Aunque parezca lo contrario, escribo con pena y hasta con temor más que con rencor. Escribo así porque estos chupatintas, acomodados, calientasillones, vividores son, como el resto, herederos de una paz que firmaron los que sí conocieron los odios y los crímenes cometidos en ambos lados; estos mascachapas, como decía, vienen a remover de sus propias tumbas, también, a sus abuelos. De estos nietos que han disfrutado de cuarenta y cuatro años de paz, la inmensa mayoría no han conocido a Franco —un comodín que poco a poco se les ha ido desgastando, aunque todavía hace algún efecto en mentes simples o ignorantes—, sino en las pesetas; y algunos creo que ni de eso se acuerdan.

Estos nietos, que en su infantilismo ideológico juegan con la peligrosa arma del revanchismo, pretenden pegarnos un tiro en el pie como sociedad; o peor: en la cabeza. Juegan, como los niños absurdos que son, como los matones de barrio, donde a quienes no se plieguen ante ellos los machacan y a quienes sí lo hacen los esclavizan, a tomarse no sé qué justicia por su mano. Te cuenta su versión de la historia pero obvian su totalidad. Ahora quieren perseguir y ajusticiar a nuestros abuelos. Aquellos que sí fueron protagonistas de una verdadera guerra; que padecieron todos y en las que perecieron unos por ideales, otros por inquinas personales, muchos porque, tan solo, les cogió en medio. En una guerra, ya se sabe, todo vale.

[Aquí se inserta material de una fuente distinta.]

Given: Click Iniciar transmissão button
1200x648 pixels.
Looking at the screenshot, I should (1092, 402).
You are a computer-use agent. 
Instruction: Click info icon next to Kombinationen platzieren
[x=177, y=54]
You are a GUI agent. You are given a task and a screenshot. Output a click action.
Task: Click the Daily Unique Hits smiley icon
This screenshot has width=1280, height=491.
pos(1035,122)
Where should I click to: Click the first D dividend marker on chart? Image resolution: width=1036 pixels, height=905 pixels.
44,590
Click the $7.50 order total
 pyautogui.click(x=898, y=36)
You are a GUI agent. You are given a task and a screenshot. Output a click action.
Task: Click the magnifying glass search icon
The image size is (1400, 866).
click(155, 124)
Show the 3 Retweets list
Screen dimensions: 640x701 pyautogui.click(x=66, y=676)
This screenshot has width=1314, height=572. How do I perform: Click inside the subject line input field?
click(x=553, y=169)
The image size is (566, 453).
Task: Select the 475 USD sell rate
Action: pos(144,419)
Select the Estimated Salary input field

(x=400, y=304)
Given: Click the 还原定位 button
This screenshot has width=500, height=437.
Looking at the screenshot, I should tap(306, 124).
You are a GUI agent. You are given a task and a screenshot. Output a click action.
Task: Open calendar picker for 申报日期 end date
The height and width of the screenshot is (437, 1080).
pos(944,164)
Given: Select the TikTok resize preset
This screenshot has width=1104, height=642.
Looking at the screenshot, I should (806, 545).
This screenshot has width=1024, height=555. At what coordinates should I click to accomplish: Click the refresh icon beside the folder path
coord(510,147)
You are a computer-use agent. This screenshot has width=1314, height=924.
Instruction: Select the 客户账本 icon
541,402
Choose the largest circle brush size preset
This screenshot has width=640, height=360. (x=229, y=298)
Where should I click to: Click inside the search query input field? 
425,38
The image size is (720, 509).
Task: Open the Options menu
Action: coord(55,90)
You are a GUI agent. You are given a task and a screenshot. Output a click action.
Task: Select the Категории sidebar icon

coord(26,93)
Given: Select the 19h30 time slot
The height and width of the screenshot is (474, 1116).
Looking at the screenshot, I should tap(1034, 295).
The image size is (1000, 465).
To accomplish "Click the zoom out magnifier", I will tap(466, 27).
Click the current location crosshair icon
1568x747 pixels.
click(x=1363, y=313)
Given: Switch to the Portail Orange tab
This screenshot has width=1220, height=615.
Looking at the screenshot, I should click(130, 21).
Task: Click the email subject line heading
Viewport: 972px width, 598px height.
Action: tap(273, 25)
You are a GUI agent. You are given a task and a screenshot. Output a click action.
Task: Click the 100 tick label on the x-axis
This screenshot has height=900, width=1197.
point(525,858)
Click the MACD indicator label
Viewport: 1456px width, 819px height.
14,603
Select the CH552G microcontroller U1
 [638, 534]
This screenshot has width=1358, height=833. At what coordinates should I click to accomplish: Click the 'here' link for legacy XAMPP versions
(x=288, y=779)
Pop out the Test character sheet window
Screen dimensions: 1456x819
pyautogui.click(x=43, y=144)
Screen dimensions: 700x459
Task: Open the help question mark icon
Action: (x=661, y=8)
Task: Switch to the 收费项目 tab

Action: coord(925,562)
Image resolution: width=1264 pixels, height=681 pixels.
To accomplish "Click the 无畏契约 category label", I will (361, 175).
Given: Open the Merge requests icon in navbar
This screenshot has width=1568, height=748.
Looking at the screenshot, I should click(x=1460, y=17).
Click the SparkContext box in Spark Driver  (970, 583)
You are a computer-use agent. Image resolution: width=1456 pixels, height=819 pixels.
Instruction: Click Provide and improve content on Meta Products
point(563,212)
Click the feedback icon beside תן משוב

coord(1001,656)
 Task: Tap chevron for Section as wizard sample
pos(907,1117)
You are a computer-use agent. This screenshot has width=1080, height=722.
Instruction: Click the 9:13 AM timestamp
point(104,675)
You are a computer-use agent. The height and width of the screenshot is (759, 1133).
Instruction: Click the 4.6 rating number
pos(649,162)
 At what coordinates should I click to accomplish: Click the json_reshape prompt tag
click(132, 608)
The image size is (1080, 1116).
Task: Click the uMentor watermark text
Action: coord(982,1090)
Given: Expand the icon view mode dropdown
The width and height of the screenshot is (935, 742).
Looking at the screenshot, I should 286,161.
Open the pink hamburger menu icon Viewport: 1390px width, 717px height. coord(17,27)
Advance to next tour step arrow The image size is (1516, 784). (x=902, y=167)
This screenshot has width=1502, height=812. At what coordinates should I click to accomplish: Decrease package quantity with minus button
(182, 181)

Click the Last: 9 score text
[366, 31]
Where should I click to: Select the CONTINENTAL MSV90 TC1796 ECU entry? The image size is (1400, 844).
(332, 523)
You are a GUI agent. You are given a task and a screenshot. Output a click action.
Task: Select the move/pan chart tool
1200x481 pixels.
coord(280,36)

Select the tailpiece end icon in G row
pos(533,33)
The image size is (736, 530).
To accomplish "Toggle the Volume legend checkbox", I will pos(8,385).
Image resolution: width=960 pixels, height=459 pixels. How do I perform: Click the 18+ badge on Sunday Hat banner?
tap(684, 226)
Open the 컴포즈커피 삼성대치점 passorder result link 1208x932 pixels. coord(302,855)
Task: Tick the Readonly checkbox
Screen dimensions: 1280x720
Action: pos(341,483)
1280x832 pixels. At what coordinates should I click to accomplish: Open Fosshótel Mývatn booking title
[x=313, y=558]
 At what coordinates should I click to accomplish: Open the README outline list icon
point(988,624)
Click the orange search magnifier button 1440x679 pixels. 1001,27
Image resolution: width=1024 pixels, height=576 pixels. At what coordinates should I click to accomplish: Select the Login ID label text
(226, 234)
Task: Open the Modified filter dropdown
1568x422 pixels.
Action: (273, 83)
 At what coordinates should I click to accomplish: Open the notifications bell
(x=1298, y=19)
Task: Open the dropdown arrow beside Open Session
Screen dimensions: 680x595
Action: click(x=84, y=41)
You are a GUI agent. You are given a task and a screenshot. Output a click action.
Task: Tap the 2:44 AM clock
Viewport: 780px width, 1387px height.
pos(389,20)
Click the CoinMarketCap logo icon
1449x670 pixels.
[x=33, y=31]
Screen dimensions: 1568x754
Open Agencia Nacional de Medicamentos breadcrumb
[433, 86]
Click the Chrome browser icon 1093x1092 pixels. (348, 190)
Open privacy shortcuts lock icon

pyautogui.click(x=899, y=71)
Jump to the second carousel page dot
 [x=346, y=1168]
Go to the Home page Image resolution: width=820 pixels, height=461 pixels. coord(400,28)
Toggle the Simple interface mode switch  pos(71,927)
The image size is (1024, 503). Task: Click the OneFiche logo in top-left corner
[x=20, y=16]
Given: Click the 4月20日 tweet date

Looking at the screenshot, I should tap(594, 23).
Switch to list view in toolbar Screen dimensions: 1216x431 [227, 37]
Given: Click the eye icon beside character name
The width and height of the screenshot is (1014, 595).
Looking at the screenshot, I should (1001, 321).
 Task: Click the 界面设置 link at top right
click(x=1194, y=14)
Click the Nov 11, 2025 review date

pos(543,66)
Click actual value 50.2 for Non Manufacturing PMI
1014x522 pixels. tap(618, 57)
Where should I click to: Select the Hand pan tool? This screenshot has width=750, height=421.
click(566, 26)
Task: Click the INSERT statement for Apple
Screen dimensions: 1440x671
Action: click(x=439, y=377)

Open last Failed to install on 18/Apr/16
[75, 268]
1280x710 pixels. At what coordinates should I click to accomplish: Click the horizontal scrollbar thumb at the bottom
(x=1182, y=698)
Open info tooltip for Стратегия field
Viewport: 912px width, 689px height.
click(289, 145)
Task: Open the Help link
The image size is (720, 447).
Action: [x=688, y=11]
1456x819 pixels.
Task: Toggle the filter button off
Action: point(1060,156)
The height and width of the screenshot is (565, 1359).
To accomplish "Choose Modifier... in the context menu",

Pero aquella guerra que no han dejado de revivir, de resucitar a conveniencia, de reescribir a parches, de buenos y malos donde ni unos los eran tanto ni otros tampoco, de usar como arma arrojadiza a parte de una sociedad que, en lo político, se le ha ido acomplejando y esta, encima, ha asumido tal complejo que hasta aplauden ciertas ideas nocivas para la convivencia constitucional con estos que, hagan lo que hagan, los señalan con aquello tan manido de fascistas. Aquella guerra, insisto, acabó hace ochenta y dos años y hace cuarenta y cuatro, los mismos que la combatieron creyeron sellar para siempre con una Ley de Amnistía.

Creyeron. Pocos imaginaban en 1977 que sus nietos, lejos de haber aprendido la lección de sus mayores, insistirían en sus errores. En los mismos errores. Hoy, con la nueva Ley de [des]Educación, con las viejas políticas disfrazadas de nuevas, pero apestando a moho y podredumbre, pretenden crear una nueva generación de apesebrados, de palmeros y agradecidos a un Gobierno que, parece, piensa ser física e ideológicamente irreemplazable. Todo es posible, y se ha demostrado, si estos nietos majaderos siguen sacando la mierda que, de común acuerdo, enterraron nuestros abuelos. Porque aquella ley no la firmaron solo políticos, sino una generación entera.

Lo dicho, una paz duradera no es rentable; hay quienes necesitan una guerra para seguir teniendo una razón de ser. Lástima morir por nada. Pero no me sean ingenuos, esto nada tiene que ver con el honor de los caídos, esto tiene un trasfondo mucho menos honroso y más al hilo de los que gobiernan hoy.